TRY IT: Express the part of the items that opens with the line containing "is (480, 720)." and runs through the end of the items as a JSON list of strings, one per line, with blank lines left out. Leave the pictures out of your answer.

PROVIDED INFORMATION:
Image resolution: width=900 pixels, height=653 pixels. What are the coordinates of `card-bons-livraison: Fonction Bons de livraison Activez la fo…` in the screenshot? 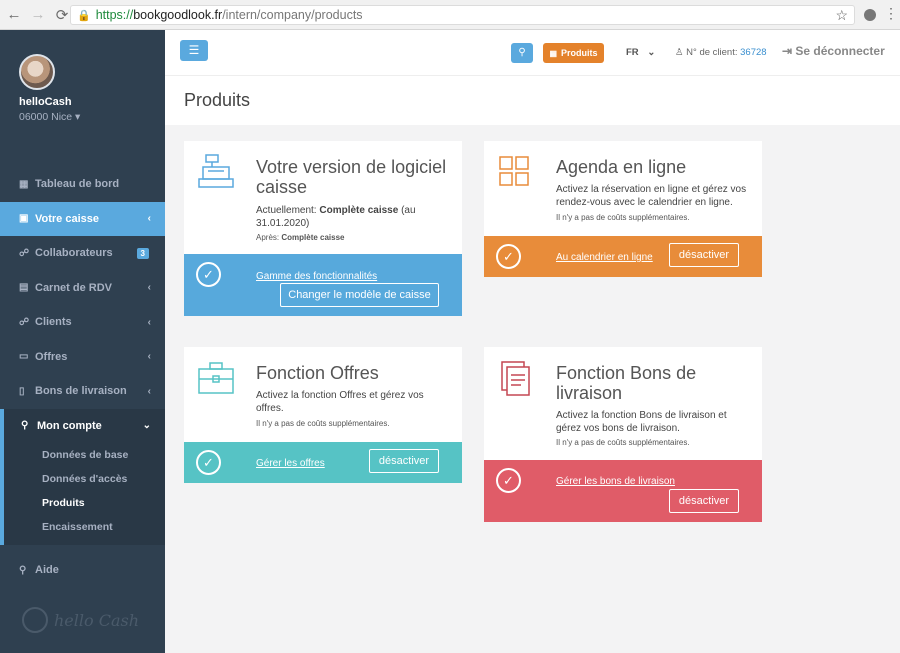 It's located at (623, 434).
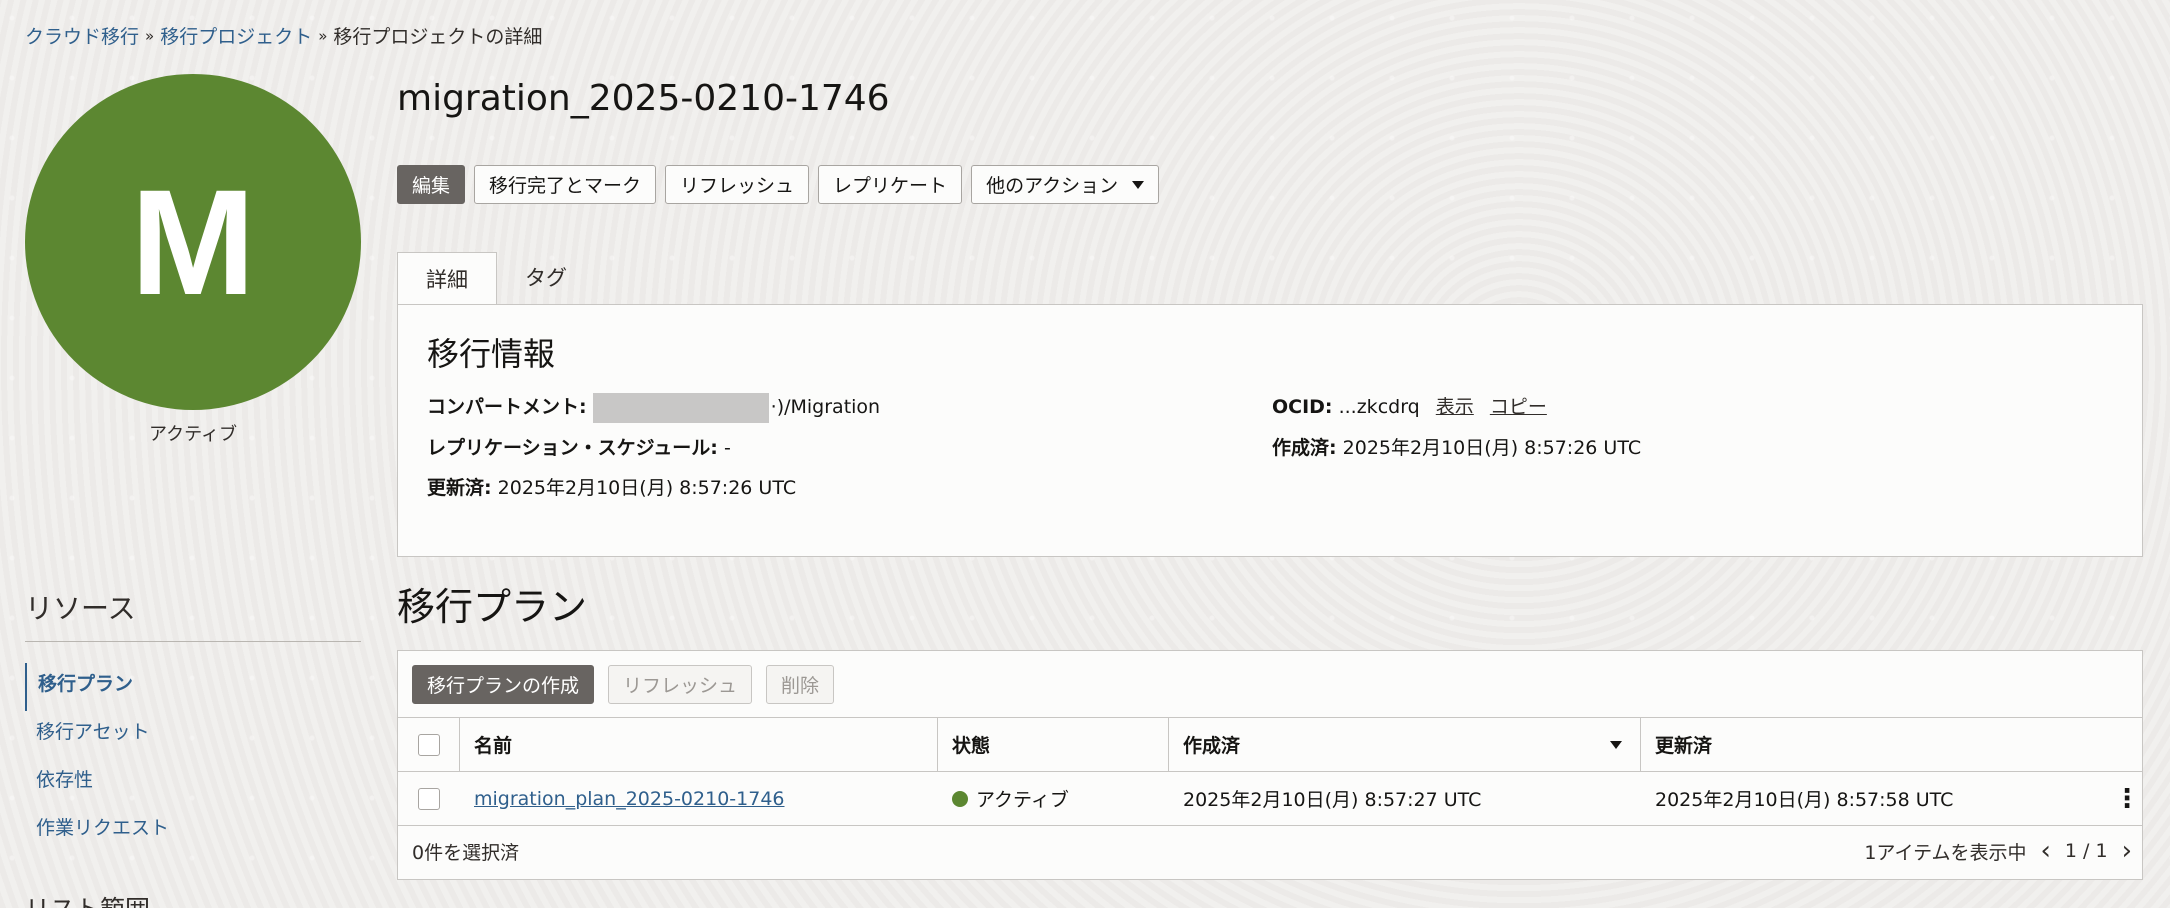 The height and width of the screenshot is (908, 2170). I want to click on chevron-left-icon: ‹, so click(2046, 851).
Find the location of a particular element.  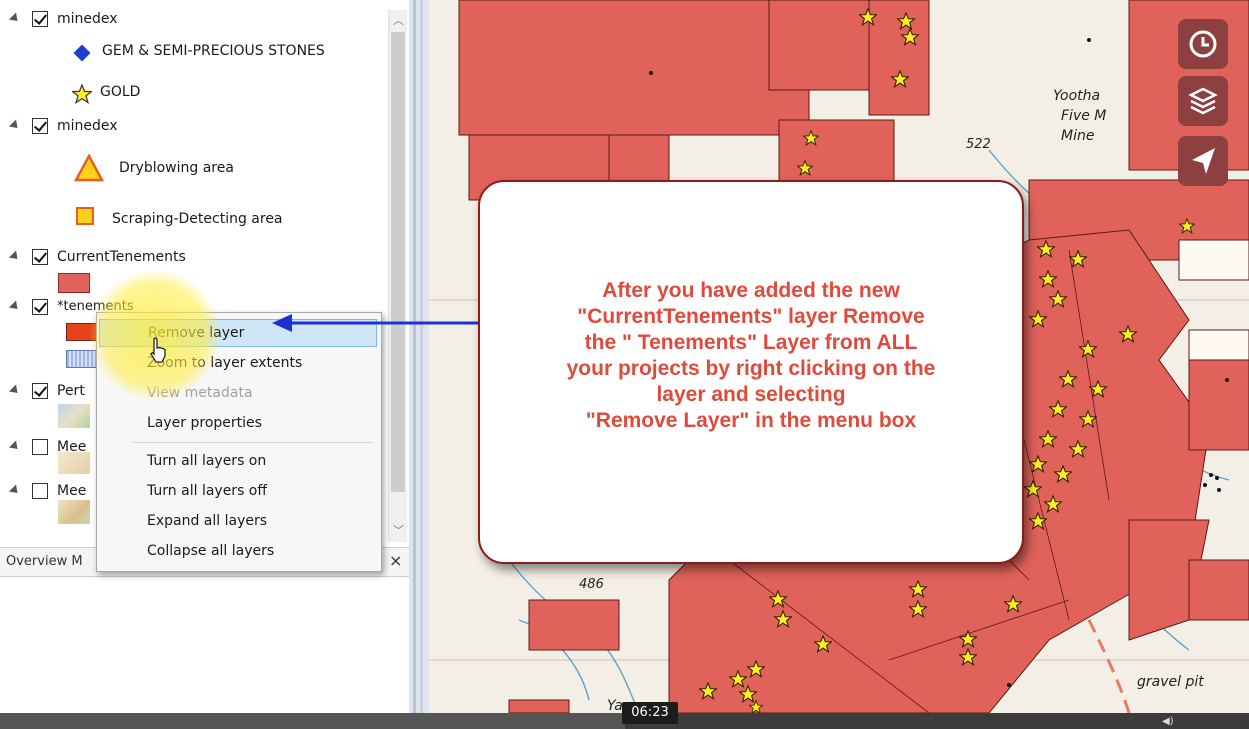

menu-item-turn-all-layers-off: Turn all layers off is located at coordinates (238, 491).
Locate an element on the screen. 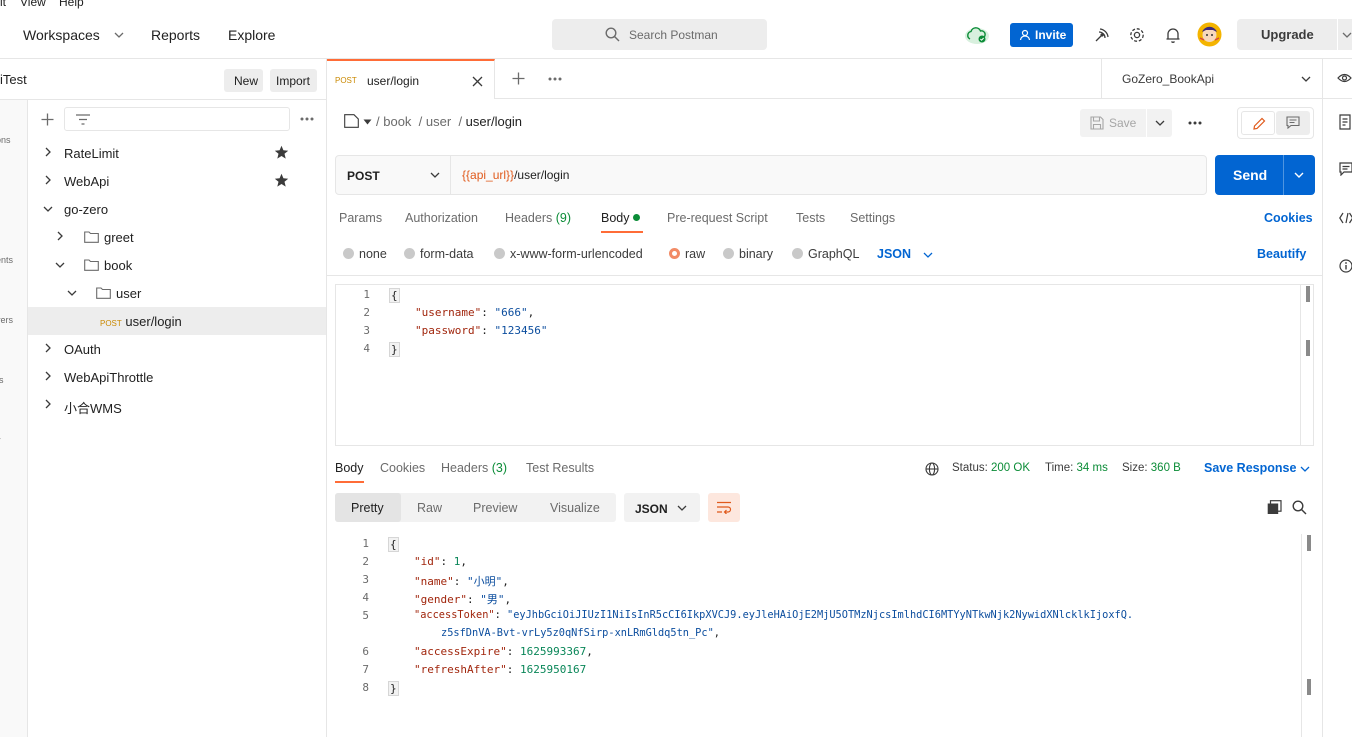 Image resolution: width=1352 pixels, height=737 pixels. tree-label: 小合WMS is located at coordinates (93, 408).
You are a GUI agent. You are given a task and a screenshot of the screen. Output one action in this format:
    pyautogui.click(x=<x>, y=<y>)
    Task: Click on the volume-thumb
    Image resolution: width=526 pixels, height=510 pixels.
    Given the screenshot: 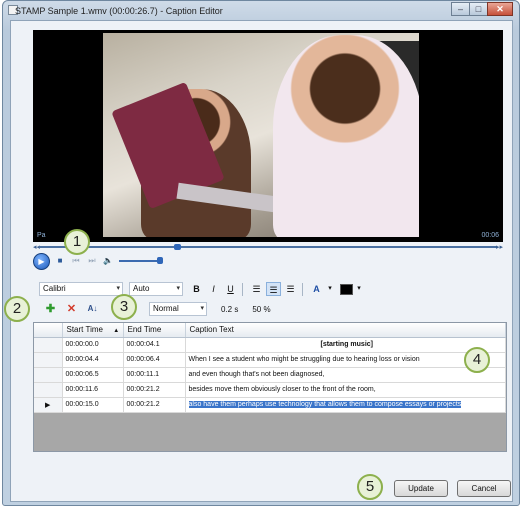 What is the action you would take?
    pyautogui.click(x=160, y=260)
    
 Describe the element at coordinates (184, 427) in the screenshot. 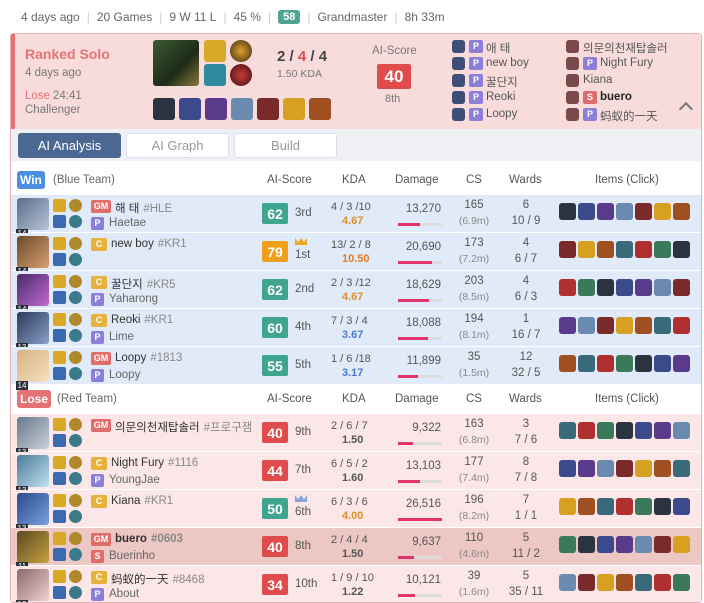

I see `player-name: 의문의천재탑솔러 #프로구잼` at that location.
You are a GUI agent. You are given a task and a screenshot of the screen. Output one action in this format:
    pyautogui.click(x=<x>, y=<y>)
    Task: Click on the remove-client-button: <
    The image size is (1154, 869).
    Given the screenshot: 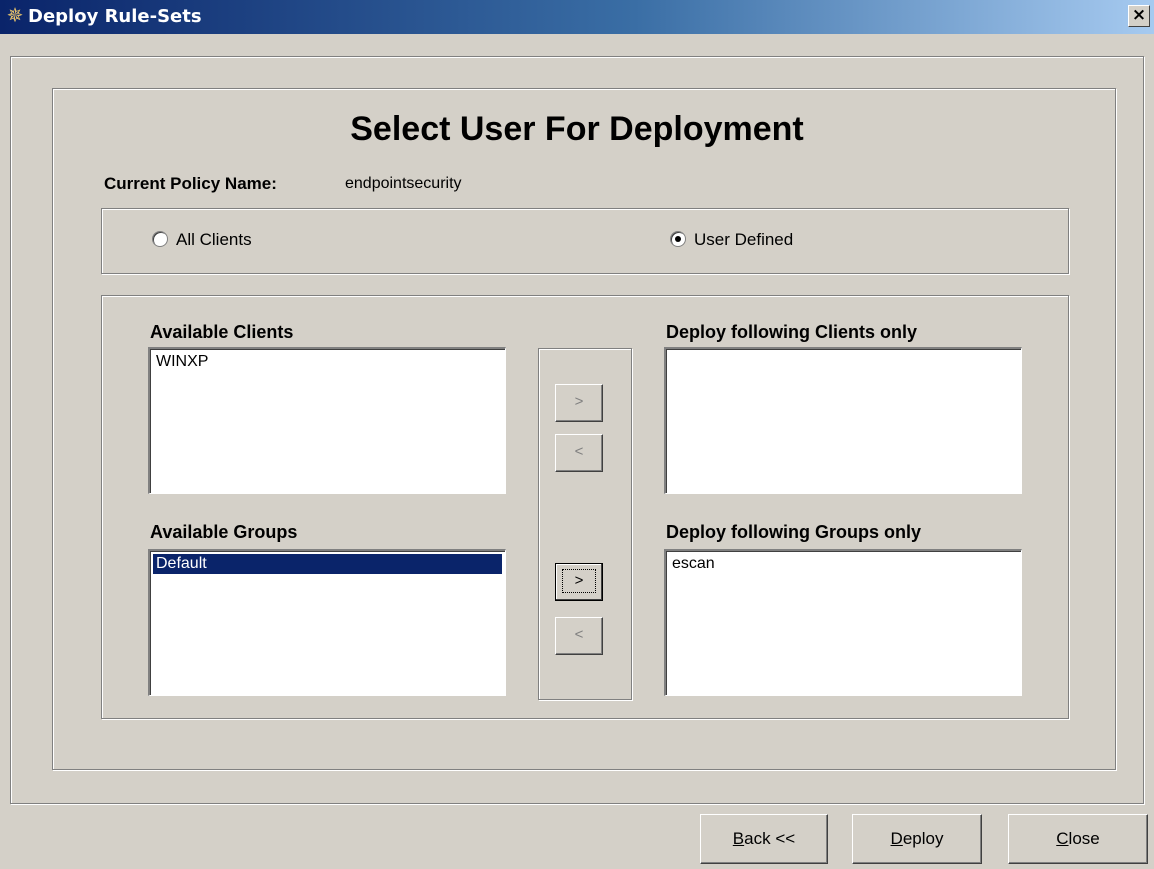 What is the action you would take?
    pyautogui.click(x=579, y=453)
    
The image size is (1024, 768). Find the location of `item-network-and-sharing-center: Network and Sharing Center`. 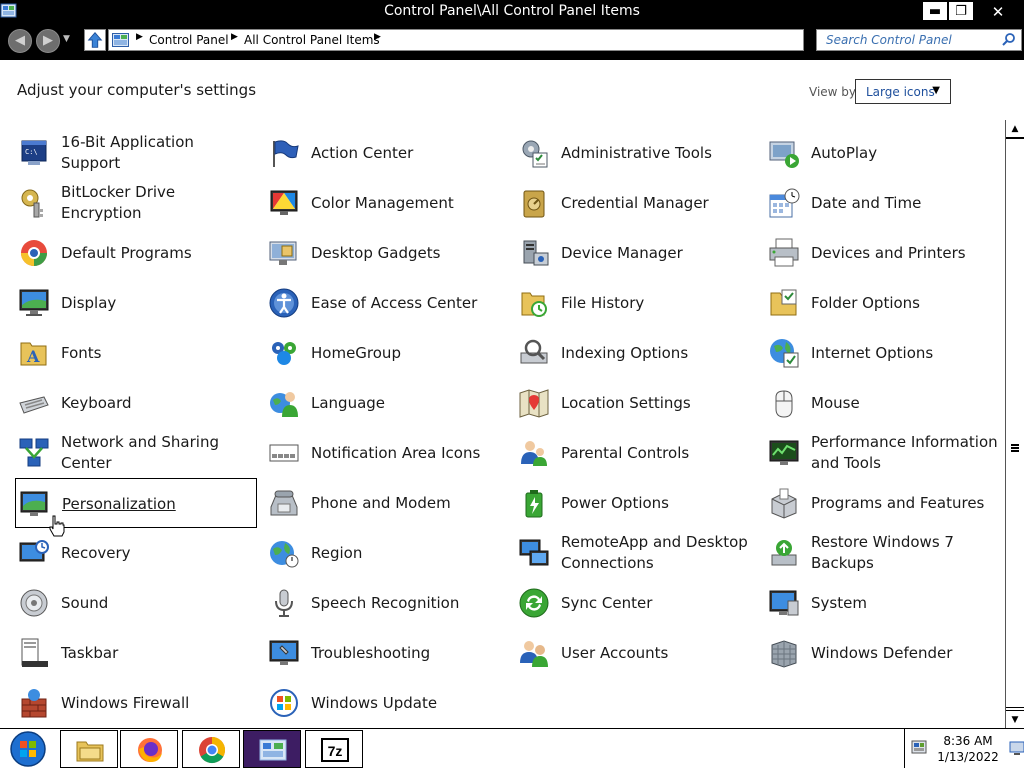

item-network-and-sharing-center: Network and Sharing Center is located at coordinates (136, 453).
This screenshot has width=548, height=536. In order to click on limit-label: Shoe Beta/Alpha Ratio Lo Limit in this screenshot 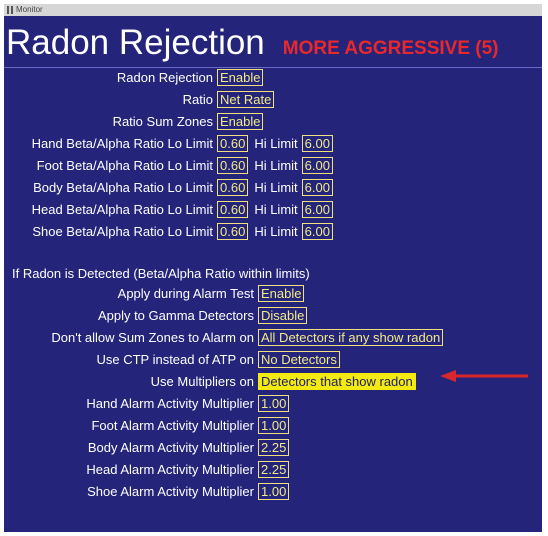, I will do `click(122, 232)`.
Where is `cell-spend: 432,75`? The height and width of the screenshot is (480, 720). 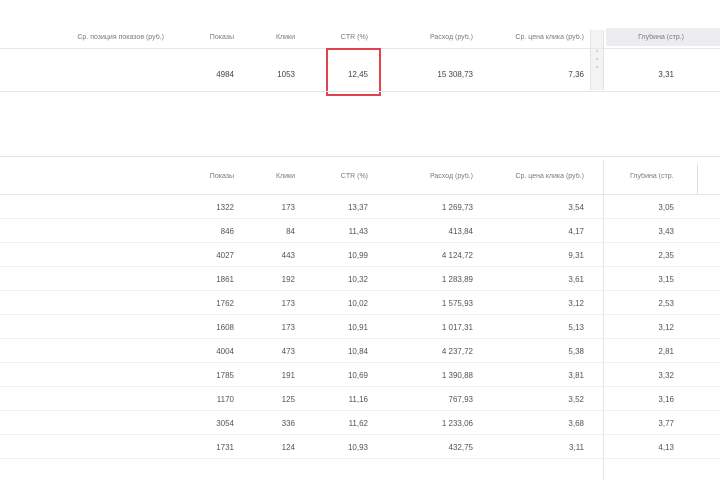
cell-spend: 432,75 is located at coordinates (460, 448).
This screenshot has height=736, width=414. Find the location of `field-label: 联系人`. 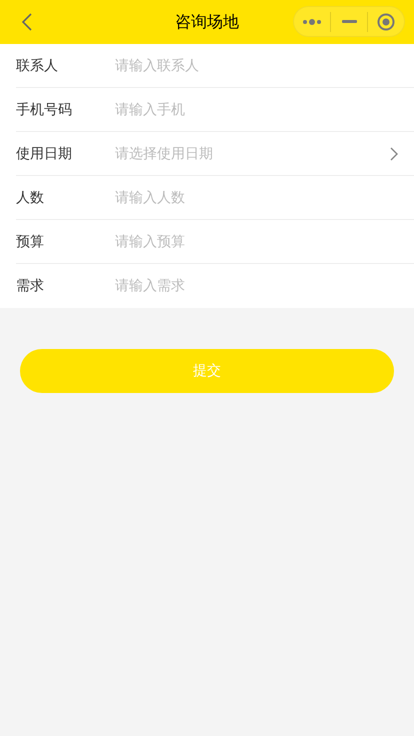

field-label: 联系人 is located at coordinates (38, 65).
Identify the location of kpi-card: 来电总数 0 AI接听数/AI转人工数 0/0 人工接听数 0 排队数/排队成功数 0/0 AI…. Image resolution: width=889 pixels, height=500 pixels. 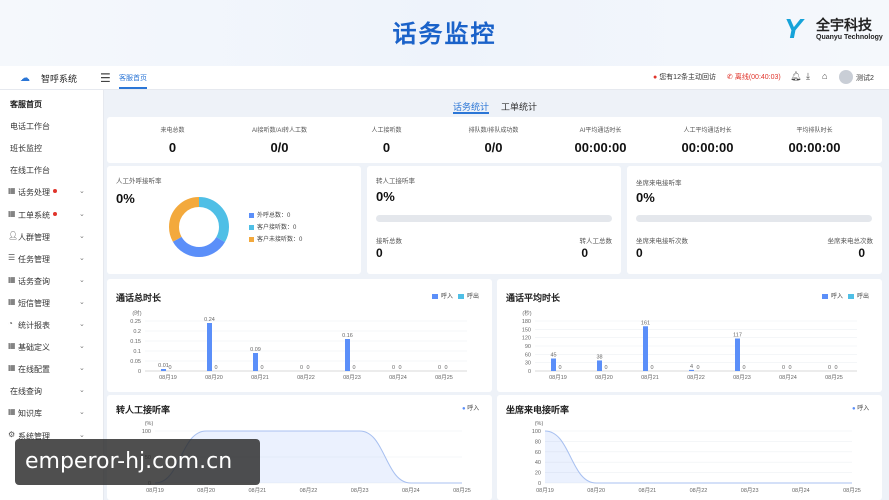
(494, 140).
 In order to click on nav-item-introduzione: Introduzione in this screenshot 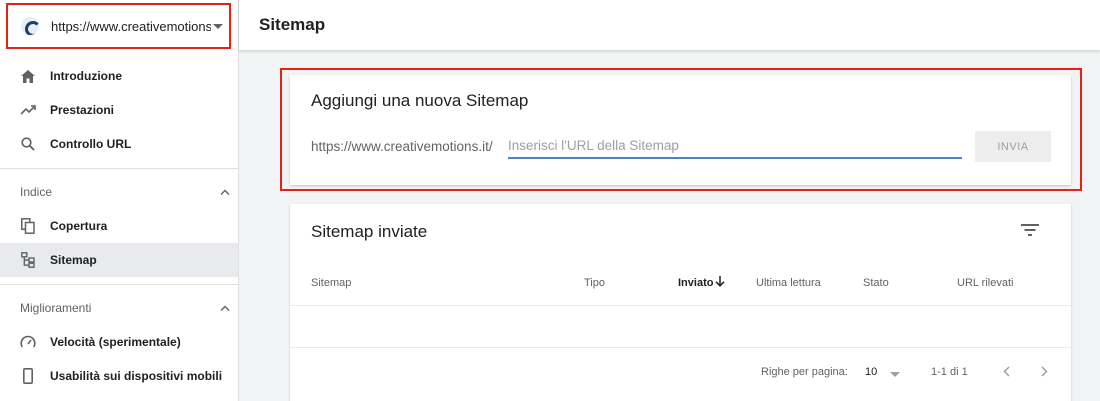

RESULT OF THE EXERCISE:
[
  "Where is `cell-spend: 432,75`? The height and width of the screenshot is (480, 720). ",
  "cell-spend: 432,75 is located at coordinates (460, 448).",
  "This screenshot has height=736, width=414. Find the location of `field-label: 联系人`. ",
  "field-label: 联系人 is located at coordinates (38, 65).",
  "Identify the location of kpi-card: 来电总数 0 AI接听数/AI转人工数 0/0 人工接听数 0 排队数/排队成功数 0/0 AI…. Image resolution: width=889 pixels, height=500 pixels. ",
  "(494, 140).",
  " In order to click on nav-item-introduzione: Introduzione in this screenshot "
]